Tandon, N. (2011). Deriving a Web-scale Common Sense Fact Knowledge Base. Master Thesis, Universität des Saarlandes, Saarbrücken.


Zitierlink: https://hdl.handle.net/11858/00-001M-0000-0027-ABF9-8
Zusammenfassung
The fact that birds have feathers and ice is cold seems trivially true. Yet, most machine-readable sources of knowledge either lack such common sense facts entirely or have only limited coverage. Prior work on automated knowledge base construction has largely focused on relations between named entities and on taxonomic knowledge, while disregarding common sense properties. Extracting such structured data from text is challenging, especially due to the scarcity of explicitly expressed knowledge. Even when relying on large document collections, patternbased information extraction approaches typically discover insufficient amounts of information. This thesis investigates harvesting massive amounts of common sense knowledge using the textual knowledge of the entire Web, yet staying away from the massive engineering efforts in procuring such a large corpus as a Web.

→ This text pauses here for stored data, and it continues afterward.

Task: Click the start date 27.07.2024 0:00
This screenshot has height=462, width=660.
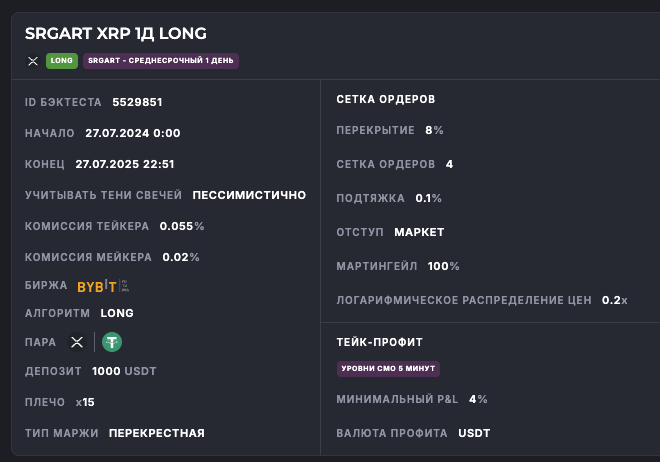Action: 133,133
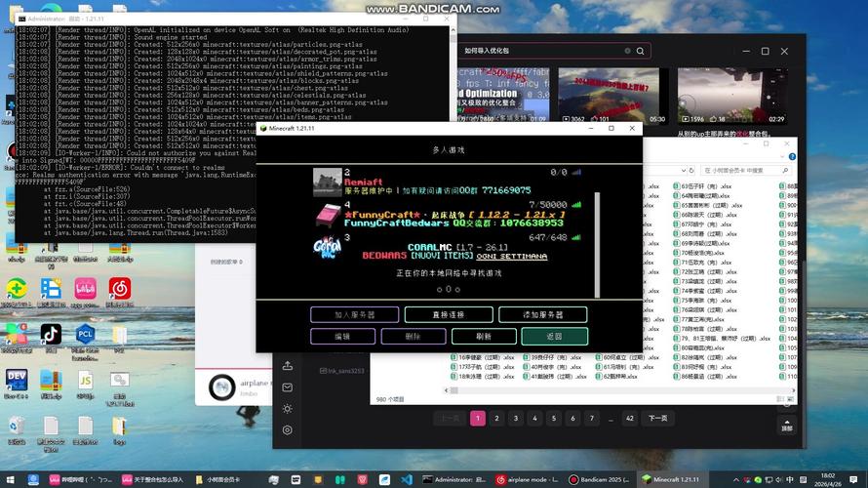Click the 直接连接 button
Image resolution: width=868 pixels, height=488 pixels.
tap(449, 314)
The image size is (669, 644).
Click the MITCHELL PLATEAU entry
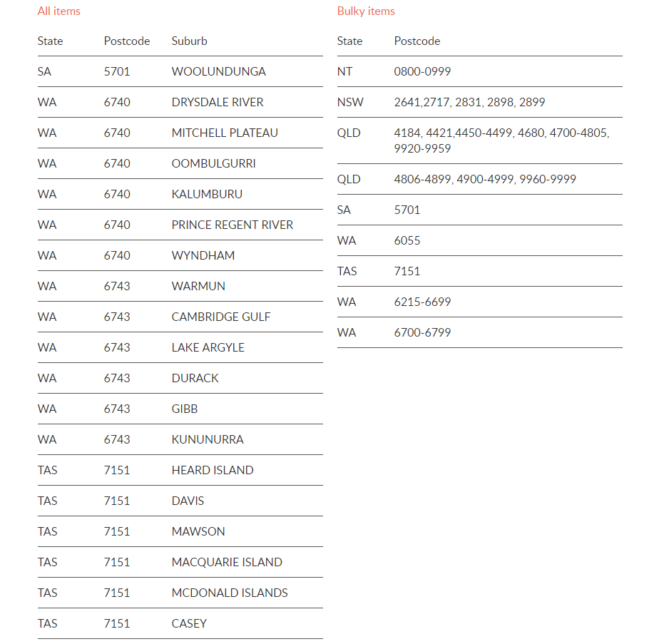point(225,133)
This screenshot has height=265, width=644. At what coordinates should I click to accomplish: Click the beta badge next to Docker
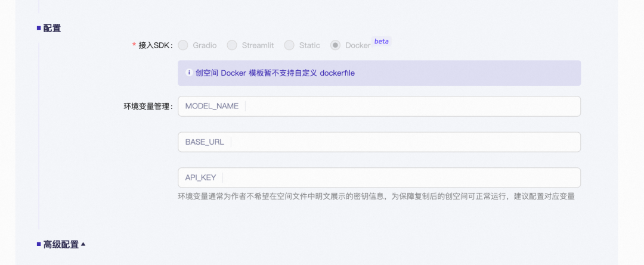coord(381,42)
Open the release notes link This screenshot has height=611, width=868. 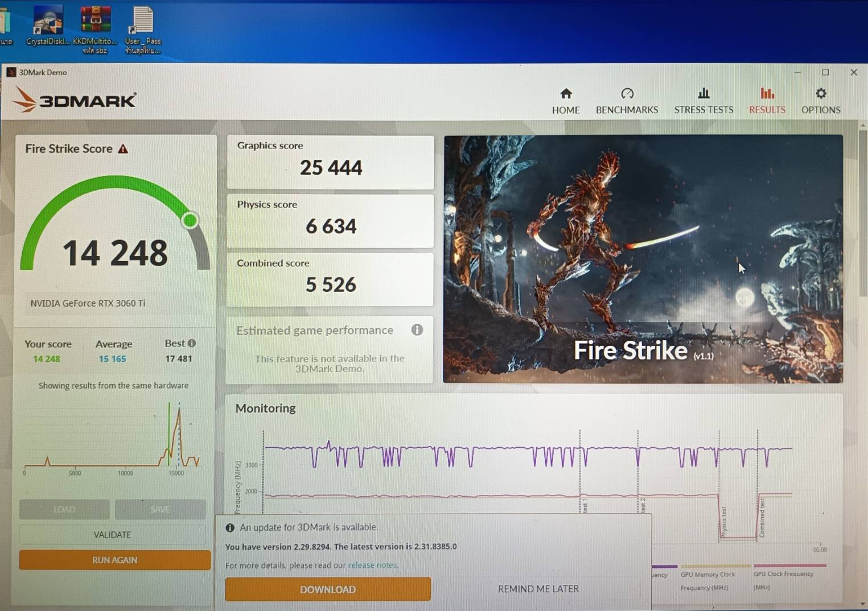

Despite the advancements in knowledge harvesting, we observed that the state of the art methods were limited in terms of accuracy and discovered insufficient amounts of information under our desired setting. This thesis shows how to gather large amounts of common sense facts from Web N-gram data, using seeds from the existing knowledge bases like ConceptNet. Our novel contributions include scalable methods for tapping onto Web-scale data and a new scoring model to determine which patterns and facts are most reliable. An extensive experimental evaluation is provided for three different binary relations, comparing different sources of n-gram data as well as different algorithms. The experimental results show that this approach extends ConceptNet by many orders of magnitude (more than 200-fold) at comparable levels of precision.